Professor of Economics Geoffrey Williams from the Malaysian University of Science and Technology viewed smaller families or having no children as offering a much better life for many compared to what was available in the past.

“Having large families has been a burden for many people and has held back their families due to the costs of bringing up many children who have suffered deprivation as a consequence.

“Family savings have suffered, and inter-generational poverty has arisen. Usually, daughters have to take on care responsibilities for parents who became poor because of large families,” he said.

Williams said the decision to be child-free is influenced by more than just financial considerations, as previously having many children was a sign of success in society.

He said factors such as personal choice, resistance to social pressure and increased opportunities due to higher income and education play a significant role.

“The cost of living explanation for delayed parenting and fewer children may be overstated. Large families are associated with low income, and smaller families are associated with high income.

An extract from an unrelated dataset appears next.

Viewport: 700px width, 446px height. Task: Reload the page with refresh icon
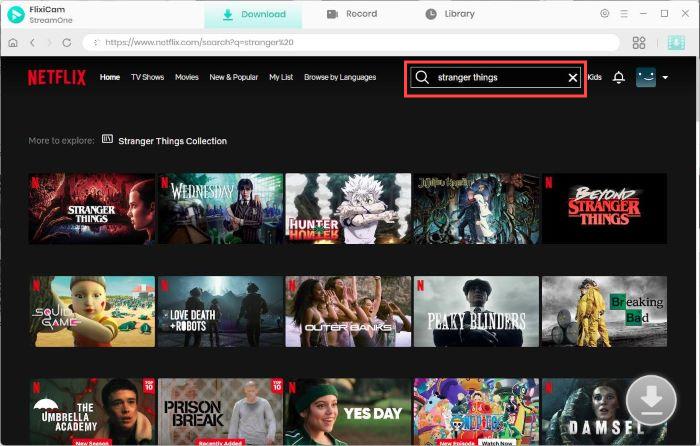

“It is not necessarily that you cannot afford to have children, which leads to the decision for smaller families,” he added.

He said while the government should not directly interfere with private decisions on family planning, they should offer options such as extending paternity leave and other benefits for parents.

“Welfare payments to mothers often have negative and unintended consequences as it could incentivise early parenting, especially among low-income groups and young women.

“There is often social pressure to have children early assisted by welfare payments. This damages the life prospects of young women,” he said.

“With longer maternity leave for women, said employers are less likely to employ women.

“If men had equal paternity leave, that distinction would be eliminated, and women would be more equal in the workforce.

“Indirectly, the government can improve childcare options to allow greater flexibility for working for both genders.”

According to sociologist and gerontologist Dr Wan Ibrahim Wan Ahmad, the solution to the current declining birth rate issue depends heavily on national policy.

He said there are countries with leaders who are ‘pro-natalist’ that encourage high birth rates by applying policies that encourage married couples to have many children.

“It was once popular with the Malaysian population policy towards gaining 70 million people launched by then prime minister Tun Dr Mahathir Mohamad in 1982,” he said.

Wan Ibrahim said the trend among most married couples in Malaysia is to have between two and three children compared to five or more in the past.

Based on the current scenario, he said the fertility rate of the Malaysian population will certainly decrease again and will continue to decrease significantly.

“This is because the level of fertility depends on the number of children a woman can give birth to during her fertile period. The most productive time is during their youth, ending after women are between 45 years old and above.

“If many young couples do not intend to have children, the fertility level of the country’s population will decline,” he said.